*The problem:* Reproduce all the entries below line for line, leaving out the pictures.

BEGIN Record set

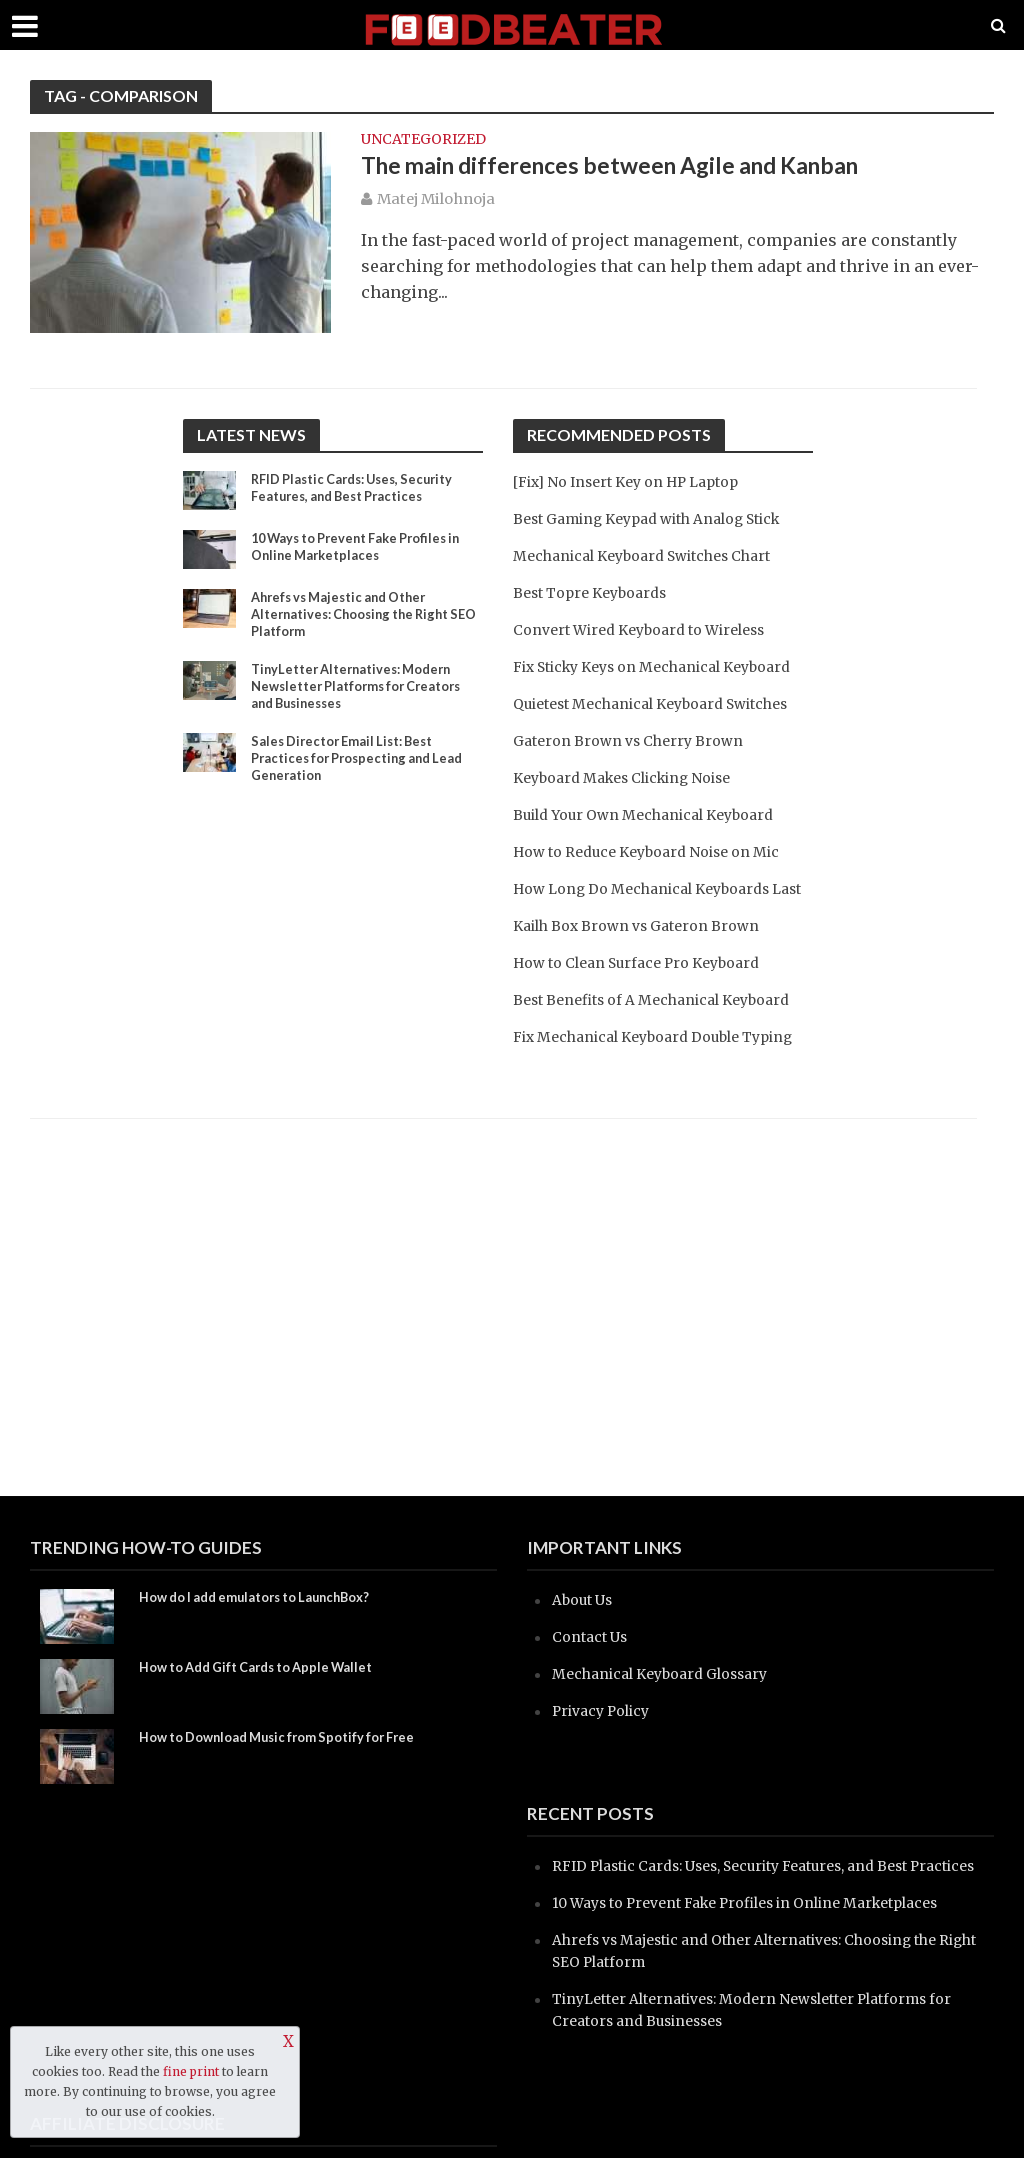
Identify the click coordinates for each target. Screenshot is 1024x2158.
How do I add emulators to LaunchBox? (269, 1598)
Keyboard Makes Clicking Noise (633, 821)
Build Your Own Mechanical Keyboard (655, 858)
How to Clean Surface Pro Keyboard (647, 1028)
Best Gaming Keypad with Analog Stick (662, 518)
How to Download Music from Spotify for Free (292, 1738)
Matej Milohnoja (436, 202)
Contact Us (592, 1636)
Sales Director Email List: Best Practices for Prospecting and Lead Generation (351, 771)
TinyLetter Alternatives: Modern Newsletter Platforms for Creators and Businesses (360, 694)
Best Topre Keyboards (596, 592)
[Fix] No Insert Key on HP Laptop (638, 481)
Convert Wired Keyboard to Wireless (651, 629)
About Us (585, 1599)
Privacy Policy (605, 1710)
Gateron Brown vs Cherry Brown (635, 784)
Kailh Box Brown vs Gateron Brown (645, 991)
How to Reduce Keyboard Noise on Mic (658, 895)
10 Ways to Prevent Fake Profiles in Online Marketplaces (360, 549)
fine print (191, 2071)
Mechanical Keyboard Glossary (670, 1673)
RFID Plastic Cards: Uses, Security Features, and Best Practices (363, 490)
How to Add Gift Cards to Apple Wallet (270, 1668)
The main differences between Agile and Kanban (638, 168)
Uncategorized (423, 140)
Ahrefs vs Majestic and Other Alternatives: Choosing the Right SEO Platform (360, 617)
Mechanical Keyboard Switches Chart (654, 555)
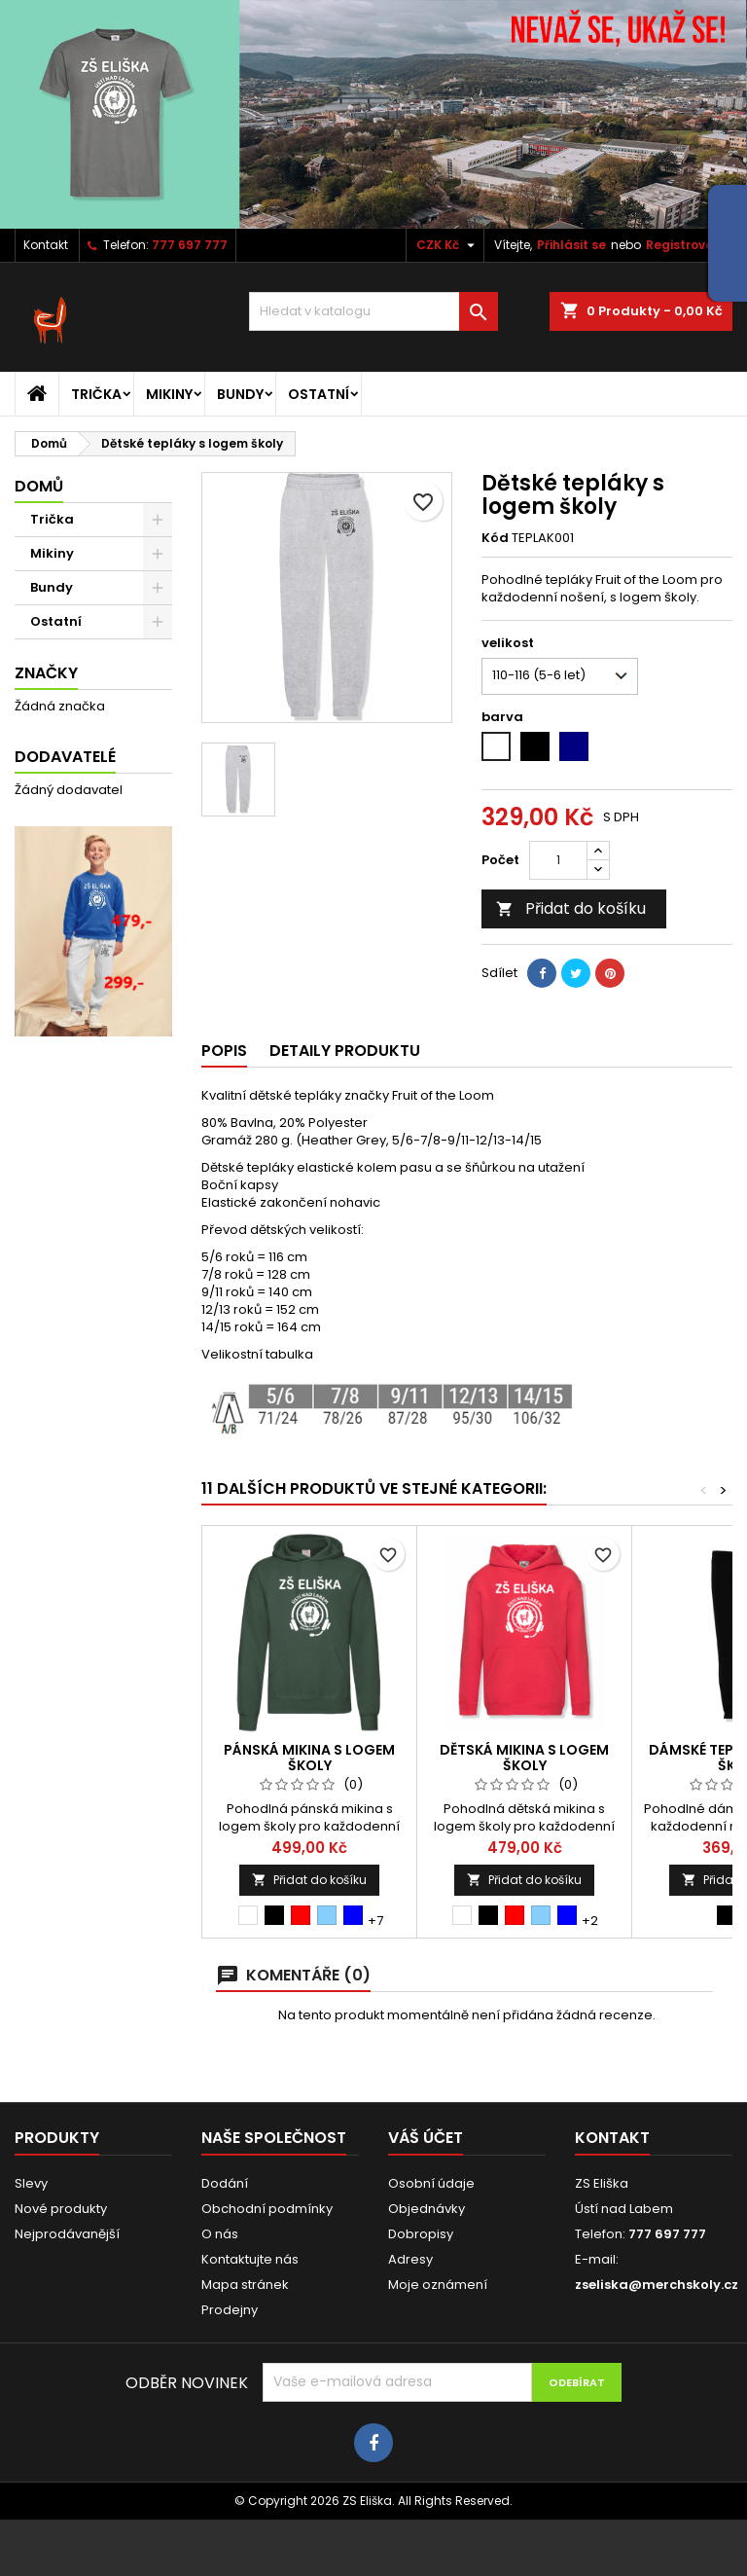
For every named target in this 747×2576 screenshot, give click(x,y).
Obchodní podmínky (267, 2208)
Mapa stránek (245, 2284)
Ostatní (318, 394)
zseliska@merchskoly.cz (656, 2284)
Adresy (410, 2259)
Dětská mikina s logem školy (524, 1757)
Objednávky (426, 2208)
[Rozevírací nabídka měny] (448, 245)
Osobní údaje (431, 2183)
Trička (96, 394)
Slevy (31, 2183)
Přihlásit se (571, 244)
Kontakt (45, 244)
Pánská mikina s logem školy (309, 1757)
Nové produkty (61, 2208)
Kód (495, 538)
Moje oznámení (437, 2284)
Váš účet (425, 2137)
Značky (46, 673)
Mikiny (169, 394)
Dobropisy (420, 2234)
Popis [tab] (224, 1050)
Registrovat (683, 244)
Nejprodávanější (67, 2234)
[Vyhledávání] (373, 311)
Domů (39, 486)
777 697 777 (190, 244)
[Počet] (558, 860)
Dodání (224, 2183)
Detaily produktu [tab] (344, 1050)
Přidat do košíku (571, 908)
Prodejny (229, 2310)
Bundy (240, 394)
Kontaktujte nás (250, 2259)
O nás (219, 2234)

END Record set

*Problem solution:*
Identify the click coordinates for each target. Screenshot is 1024x2158.
How do I add emulators to LaunchBox? (269, 1598)
Keyboard Makes Clicking Noise (633, 821)
Build Your Own Mechanical Keyboard (655, 858)
How to Clean Surface Pro Keyboard (647, 1028)
Best Gaming Keypad with Analog Stick (662, 518)
How to Download Music from Spotify for Free (292, 1738)
Matej Milohnoja (436, 202)
Contact Us (592, 1636)
Sales Director Email List: Best Practices for Prospecting and Lead Generation (351, 771)
TinyLetter Alternatives: Modern Newsletter Platforms for Creators and Businesses (360, 694)
Best Topre Keyboards (596, 592)
[Fix] No Insert Key on HP Laptop (638, 481)
Convert Wired Keyboard to Wireless (651, 629)
About Us (585, 1599)
Privacy Policy (605, 1710)
Gateron Brown vs Cherry Brown (635, 784)
Kailh Box Brown vs Gateron Brown (645, 991)
How to Reduce Keyboard Noise on Mic (658, 895)
10 Ways to Prevent Fake Profiles in Online Marketplaces (360, 549)
fine print (191, 2071)
Mechanical Keyboard Glossary (670, 1673)
RFID Plastic Cards: Uses, Security Features, and Best Practices (363, 490)
How to Add Gift Cards to Apple Wallet (270, 1668)
The main differences between Agile and Kanban (638, 168)
Uncategorized (423, 140)
Ahrefs vs Majestic and Other Alternatives: Choosing the Right SEO Platform (360, 617)
Mechanical Keyboard Switches Chart (654, 555)
For every named target in this 747×2576 screenshot, give click(x,y).
Obchodní podmínky (267, 2208)
Mapa stránek (245, 2284)
Ostatní (318, 394)
zseliska@merchskoly.cz (656, 2284)
Adresy (410, 2259)
Dětská mikina s logem školy (524, 1757)
Objednávky (426, 2208)
[Rozevírací nabídka měny] (448, 245)
Osobní údaje (431, 2183)
Trička (96, 394)
Slevy (31, 2183)
Přihlásit se (571, 244)
Kontakt (45, 244)
Pánská mikina s logem školy (309, 1757)
Nové produkty (61, 2208)
Kód (495, 538)
Moje oznámení (437, 2284)
Váš účet (425, 2137)
Značky (46, 673)
Mikiny (169, 394)
Dobropisy (420, 2234)
Popis [tab] (224, 1050)
Registrovat (683, 244)
Nejprodávanější (67, 2234)
[Vyhledávání] (373, 311)
Domů (39, 486)
777 697 777 (190, 244)
[Počet] (558, 860)
Dodání (224, 2183)
Detaily produktu [tab] (344, 1050)
Přidat do košíku (571, 908)
Prodejny (229, 2310)
Bundy (240, 394)
Kontaktujte nás (250, 2259)
O nás (219, 2234)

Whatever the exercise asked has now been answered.